War, indeed, has its own logic.
* * *
Whatever the vicissitudes of war in this latest round of insanity in the Middle East, the saddest fact is that the ones most affected on both sides of the border—the Israelis who constantly take cover from Hezbollah missiles, and the Lebanese left to fear an Israeli air strike—are civilians. It is overwhelmingly kids and noncombatants who so far have paid the price. Some may bristle at the equation of the destruction by a self-described terrorist group such as Hezbollah with the destruction wreaked by the sovereign state of Israel. But is there room for the kind of pragmatism that understands that every missile lobbed into northern Israel and every new dead or maimed Israeli civilian assures that this war will go on and that Israeli enmity toward the Arab world will deepen? Isn’t it clear that every Israeli strike in Lebanon that produces more innocent death and the destruction of infrastructure is seeding the next generation of hatred and the next mob shouting, “Death to Israel!”
It is a grand display of a seemingly endless exercise in what Walter Wink, the Protestant theologian, calls “the myth of redemptive violence.”
* * *
We appear to be engaging the myth to an extreme degree in Iraq. Remember when the talk was of redemption? How, with our bombs and military might, we would save the Iraqi people, get the oil flowing again and set the country on the way to becoming a beacon of democracy in the Middle East? What is at work now, in the chaos and relentless violence, in the abandoned construction projects, the unfinished schools and hospitals, the tangle of corruption and misspent money, is more than ineptitude and bad planning. It is what happens when the myth of redemptive violence shows itself for what it really is. And that is why the moral authority is draining out of our words as fast as blood from another victim of suicide bombings. That is why it is hideously ironic when the United States attempts to take the moral high ground and seeks “restraint” or places a demand before “our partners” to work out a plan for a lasting cease-fire.

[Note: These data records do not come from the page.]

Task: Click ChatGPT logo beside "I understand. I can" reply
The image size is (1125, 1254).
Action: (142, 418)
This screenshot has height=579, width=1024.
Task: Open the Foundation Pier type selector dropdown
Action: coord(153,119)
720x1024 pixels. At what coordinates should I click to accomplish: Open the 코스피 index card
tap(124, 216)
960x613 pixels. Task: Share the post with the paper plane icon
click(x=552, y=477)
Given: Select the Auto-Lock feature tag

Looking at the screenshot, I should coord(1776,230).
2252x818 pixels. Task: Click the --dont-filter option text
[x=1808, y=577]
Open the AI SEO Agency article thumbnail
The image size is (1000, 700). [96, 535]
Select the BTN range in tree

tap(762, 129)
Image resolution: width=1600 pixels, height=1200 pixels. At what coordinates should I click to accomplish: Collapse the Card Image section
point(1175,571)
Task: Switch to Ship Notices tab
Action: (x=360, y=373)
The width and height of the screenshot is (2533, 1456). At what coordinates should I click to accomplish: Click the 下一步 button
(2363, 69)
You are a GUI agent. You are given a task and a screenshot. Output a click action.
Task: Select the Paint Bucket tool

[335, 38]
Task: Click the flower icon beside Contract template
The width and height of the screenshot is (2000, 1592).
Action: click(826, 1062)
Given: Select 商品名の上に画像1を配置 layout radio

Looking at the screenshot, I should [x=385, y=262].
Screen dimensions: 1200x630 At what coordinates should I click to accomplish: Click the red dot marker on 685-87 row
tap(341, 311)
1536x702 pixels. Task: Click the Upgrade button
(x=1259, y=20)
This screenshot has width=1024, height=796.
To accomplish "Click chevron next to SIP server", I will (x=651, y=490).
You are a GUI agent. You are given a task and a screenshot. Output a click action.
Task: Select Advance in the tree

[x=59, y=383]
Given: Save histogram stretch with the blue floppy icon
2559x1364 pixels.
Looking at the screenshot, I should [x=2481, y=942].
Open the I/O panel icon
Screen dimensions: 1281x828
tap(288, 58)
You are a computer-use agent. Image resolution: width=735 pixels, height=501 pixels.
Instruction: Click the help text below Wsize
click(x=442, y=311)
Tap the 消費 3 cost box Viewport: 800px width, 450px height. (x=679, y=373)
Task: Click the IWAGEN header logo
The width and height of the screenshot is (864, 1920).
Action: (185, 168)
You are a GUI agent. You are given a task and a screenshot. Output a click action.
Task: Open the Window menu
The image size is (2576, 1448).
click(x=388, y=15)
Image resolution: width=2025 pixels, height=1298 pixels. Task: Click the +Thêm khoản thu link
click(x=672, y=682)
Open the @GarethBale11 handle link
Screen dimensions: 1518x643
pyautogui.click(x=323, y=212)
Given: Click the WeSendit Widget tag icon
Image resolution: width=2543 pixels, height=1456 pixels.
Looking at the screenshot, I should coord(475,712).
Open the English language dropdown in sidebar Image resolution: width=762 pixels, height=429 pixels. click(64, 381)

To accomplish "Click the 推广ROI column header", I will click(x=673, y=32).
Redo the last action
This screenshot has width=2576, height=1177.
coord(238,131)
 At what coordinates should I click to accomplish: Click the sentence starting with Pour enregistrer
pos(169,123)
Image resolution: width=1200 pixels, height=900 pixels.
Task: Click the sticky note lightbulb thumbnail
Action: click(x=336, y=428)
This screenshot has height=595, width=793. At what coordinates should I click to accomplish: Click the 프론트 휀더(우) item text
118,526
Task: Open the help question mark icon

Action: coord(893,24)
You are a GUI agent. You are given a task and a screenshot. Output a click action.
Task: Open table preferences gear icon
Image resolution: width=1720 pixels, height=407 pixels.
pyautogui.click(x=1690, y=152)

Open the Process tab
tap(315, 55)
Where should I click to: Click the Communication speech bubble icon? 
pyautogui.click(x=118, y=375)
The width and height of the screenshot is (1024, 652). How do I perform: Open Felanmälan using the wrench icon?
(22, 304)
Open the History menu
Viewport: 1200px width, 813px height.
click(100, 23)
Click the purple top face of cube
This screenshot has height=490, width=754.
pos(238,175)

The myth of redemptive violence, writes Wink in The Powers That Be: Theology for a New Millennium, “speaks for God; it does not listen for God to speak. It invokes the sovereignty of God as its own; it does not entertain the prophetic possibility of radical judgment by God. It misappropriates the language, symbols and scriptures of Christianity. It does not seek God in order to change; it embraces God in order to prevent change. Its God is not the impartial ruler of all nations but a tribal god worshiped as an idol. Its metaphor is not the journey but the fortress; its symbol is not the cross but the crosshairs of a gun. Its offer is not forgiveness but victory. … It is blasphemous. It is idolatrous.
“And it is immensely popular.”
It is difficult to be the shining city on the hill when so much of our effort and treasury and youth is mired in blood-soaked sand.